◆ **Exercise description**
Put the part of the listing below, from its first line through the line containing "pos(378,273)", into a JSON list of strings with one string per line. Leave out any blank lines.

◆ **Data rows**
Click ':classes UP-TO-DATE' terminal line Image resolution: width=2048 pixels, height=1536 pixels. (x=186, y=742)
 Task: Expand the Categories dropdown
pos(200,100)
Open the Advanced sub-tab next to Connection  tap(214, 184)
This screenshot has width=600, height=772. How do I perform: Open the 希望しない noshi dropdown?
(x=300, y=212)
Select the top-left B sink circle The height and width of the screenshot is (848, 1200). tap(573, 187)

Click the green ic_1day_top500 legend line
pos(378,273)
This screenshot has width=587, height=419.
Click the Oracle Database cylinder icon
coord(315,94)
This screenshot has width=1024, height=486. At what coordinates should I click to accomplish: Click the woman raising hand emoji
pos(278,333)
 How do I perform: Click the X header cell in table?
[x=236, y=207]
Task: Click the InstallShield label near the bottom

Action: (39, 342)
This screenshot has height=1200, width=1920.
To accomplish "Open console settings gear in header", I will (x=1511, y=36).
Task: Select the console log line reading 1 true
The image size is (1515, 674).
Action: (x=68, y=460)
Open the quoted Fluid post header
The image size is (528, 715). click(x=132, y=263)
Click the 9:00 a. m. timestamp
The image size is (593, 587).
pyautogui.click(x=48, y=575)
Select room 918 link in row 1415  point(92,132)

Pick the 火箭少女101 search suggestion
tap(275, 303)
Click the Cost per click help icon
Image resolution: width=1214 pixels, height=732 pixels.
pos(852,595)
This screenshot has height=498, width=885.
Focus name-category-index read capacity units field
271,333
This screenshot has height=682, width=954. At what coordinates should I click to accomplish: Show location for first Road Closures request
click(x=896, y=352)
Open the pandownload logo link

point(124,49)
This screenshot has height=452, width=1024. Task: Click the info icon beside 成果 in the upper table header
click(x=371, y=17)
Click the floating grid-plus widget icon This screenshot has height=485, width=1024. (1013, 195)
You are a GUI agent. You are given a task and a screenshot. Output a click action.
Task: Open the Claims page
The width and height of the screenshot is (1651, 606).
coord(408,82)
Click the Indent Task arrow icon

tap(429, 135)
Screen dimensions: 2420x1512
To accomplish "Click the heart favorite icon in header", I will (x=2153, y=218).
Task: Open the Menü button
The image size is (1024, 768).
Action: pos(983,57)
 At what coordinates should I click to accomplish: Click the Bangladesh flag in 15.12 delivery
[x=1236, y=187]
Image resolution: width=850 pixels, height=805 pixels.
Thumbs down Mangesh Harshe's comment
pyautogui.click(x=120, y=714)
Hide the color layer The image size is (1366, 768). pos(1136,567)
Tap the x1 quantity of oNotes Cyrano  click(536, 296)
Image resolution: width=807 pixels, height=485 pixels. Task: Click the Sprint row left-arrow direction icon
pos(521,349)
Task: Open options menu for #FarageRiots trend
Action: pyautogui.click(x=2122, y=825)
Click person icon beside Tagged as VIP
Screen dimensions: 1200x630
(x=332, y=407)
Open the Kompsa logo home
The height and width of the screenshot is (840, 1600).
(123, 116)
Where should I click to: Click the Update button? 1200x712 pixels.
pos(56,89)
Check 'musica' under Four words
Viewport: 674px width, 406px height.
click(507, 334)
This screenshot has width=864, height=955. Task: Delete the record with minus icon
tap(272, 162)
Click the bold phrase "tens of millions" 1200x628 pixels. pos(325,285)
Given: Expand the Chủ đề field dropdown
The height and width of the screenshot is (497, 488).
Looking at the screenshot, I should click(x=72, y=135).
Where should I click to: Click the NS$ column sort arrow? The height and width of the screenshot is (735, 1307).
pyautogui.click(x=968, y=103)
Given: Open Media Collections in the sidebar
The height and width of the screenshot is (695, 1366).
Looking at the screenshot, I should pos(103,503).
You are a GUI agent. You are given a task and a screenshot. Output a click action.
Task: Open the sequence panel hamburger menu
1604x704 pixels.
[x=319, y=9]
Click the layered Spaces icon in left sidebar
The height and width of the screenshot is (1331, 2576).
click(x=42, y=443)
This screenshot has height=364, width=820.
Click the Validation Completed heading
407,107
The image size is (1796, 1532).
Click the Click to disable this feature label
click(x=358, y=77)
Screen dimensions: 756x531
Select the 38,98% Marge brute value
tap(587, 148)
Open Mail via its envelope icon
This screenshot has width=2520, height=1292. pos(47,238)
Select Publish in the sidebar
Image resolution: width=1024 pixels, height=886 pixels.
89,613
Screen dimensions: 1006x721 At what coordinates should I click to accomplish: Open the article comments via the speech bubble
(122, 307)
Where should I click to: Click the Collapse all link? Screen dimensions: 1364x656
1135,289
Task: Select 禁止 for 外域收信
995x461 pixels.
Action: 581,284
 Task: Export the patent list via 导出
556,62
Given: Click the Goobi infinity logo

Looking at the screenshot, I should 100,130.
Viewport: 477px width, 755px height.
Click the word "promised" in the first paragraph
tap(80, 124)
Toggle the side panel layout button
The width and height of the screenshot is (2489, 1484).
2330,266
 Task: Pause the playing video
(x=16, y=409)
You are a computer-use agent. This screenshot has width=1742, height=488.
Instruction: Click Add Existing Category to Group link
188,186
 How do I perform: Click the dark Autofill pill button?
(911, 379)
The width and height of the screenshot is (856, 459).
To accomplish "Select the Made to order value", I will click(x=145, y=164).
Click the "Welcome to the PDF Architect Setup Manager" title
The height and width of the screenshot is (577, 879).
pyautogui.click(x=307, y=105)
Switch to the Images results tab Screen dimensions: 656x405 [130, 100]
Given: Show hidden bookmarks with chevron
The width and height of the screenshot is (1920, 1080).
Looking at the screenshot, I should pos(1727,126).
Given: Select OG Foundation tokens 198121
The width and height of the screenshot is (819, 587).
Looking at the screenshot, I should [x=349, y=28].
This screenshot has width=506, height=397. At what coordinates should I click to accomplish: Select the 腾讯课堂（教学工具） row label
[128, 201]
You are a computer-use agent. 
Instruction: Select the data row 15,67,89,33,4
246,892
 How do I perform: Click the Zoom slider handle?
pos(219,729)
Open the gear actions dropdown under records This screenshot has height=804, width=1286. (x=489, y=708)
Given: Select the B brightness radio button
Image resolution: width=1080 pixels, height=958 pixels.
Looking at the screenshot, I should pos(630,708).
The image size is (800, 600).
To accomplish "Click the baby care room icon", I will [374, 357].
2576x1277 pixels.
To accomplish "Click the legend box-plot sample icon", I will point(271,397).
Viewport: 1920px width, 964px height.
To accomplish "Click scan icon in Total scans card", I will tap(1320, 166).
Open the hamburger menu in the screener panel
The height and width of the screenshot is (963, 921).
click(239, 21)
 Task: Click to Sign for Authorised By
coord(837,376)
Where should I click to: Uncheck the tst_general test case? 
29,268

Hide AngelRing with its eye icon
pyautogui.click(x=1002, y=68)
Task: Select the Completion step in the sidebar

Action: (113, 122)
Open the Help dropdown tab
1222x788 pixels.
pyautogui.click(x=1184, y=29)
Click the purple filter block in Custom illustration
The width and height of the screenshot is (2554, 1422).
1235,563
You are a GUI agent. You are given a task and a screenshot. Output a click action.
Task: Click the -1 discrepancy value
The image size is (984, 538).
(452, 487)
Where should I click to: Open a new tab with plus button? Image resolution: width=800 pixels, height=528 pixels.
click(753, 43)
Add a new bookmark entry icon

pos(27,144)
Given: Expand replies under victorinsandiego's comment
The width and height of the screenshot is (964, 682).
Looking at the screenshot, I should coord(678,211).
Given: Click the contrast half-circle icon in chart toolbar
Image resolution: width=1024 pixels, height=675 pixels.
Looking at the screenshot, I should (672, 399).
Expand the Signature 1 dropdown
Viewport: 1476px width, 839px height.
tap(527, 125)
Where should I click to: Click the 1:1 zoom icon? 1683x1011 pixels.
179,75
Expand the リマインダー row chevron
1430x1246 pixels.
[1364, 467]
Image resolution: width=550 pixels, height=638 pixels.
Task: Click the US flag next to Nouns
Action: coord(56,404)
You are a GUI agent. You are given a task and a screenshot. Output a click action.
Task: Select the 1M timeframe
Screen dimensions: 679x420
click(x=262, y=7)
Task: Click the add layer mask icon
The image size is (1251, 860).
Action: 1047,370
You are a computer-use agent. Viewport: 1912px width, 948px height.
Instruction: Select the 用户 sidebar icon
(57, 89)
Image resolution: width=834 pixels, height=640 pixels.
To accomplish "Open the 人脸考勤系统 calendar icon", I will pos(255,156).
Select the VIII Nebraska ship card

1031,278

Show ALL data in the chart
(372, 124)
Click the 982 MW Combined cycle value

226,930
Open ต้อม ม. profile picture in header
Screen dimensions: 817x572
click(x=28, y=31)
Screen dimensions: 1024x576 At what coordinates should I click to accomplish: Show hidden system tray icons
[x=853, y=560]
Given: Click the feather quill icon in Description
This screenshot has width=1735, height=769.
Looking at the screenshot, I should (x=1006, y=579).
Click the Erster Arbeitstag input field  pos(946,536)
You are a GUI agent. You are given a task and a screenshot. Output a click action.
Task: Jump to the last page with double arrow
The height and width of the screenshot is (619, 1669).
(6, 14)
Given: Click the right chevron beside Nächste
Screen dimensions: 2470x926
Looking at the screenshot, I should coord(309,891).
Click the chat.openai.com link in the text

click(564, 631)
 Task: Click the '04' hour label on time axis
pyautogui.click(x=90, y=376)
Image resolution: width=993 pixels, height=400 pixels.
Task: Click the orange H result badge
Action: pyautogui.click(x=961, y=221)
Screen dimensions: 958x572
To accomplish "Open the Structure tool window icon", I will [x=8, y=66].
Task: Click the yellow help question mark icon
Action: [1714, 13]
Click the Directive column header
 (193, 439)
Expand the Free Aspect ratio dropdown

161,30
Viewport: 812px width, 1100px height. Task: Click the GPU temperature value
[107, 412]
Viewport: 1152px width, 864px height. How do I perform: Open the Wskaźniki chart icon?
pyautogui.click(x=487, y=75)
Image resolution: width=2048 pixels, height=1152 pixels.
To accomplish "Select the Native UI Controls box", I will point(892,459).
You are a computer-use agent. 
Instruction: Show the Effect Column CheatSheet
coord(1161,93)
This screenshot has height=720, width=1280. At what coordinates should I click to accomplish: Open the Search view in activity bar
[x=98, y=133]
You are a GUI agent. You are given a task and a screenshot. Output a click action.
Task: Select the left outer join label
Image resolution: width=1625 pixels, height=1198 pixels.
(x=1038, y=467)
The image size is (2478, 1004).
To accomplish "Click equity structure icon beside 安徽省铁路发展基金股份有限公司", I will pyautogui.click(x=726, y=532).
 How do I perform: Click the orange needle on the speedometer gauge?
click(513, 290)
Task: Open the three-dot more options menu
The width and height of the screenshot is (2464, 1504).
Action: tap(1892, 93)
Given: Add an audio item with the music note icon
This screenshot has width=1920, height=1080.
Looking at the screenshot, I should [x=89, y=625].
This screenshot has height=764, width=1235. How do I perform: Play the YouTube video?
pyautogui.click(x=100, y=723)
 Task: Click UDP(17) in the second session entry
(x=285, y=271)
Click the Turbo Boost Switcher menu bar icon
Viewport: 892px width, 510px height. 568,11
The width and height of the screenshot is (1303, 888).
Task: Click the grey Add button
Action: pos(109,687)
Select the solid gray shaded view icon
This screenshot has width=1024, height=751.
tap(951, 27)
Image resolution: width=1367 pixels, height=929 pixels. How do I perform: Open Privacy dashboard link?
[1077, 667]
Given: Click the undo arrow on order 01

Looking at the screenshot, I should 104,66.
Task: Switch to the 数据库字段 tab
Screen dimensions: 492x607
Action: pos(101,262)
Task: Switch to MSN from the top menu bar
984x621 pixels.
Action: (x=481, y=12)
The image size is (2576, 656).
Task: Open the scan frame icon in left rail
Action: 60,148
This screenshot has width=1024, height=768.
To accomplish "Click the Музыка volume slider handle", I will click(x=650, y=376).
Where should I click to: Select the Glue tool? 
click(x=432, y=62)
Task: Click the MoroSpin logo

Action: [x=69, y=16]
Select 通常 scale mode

◆ **The reply**
[
  "Click ':classes UP-TO-DATE' terminal line Image resolution: width=2048 pixels, height=1536 pixels. (x=186, y=742)",
  " Task: Expand the Categories dropdown",
  "pos(200,100)",
  "Open the Advanced sub-tab next to Connection  tap(214, 184)",
  "This screenshot has width=600, height=772. How do I perform: Open the 希望しない noshi dropdown?",
  "(x=300, y=212)",
  "Select the top-left B sink circle The height and width of the screenshot is (848, 1200). tap(573, 187)",
  "Click the green ic_1day_top500 legend line",
  "pos(378,273)"
]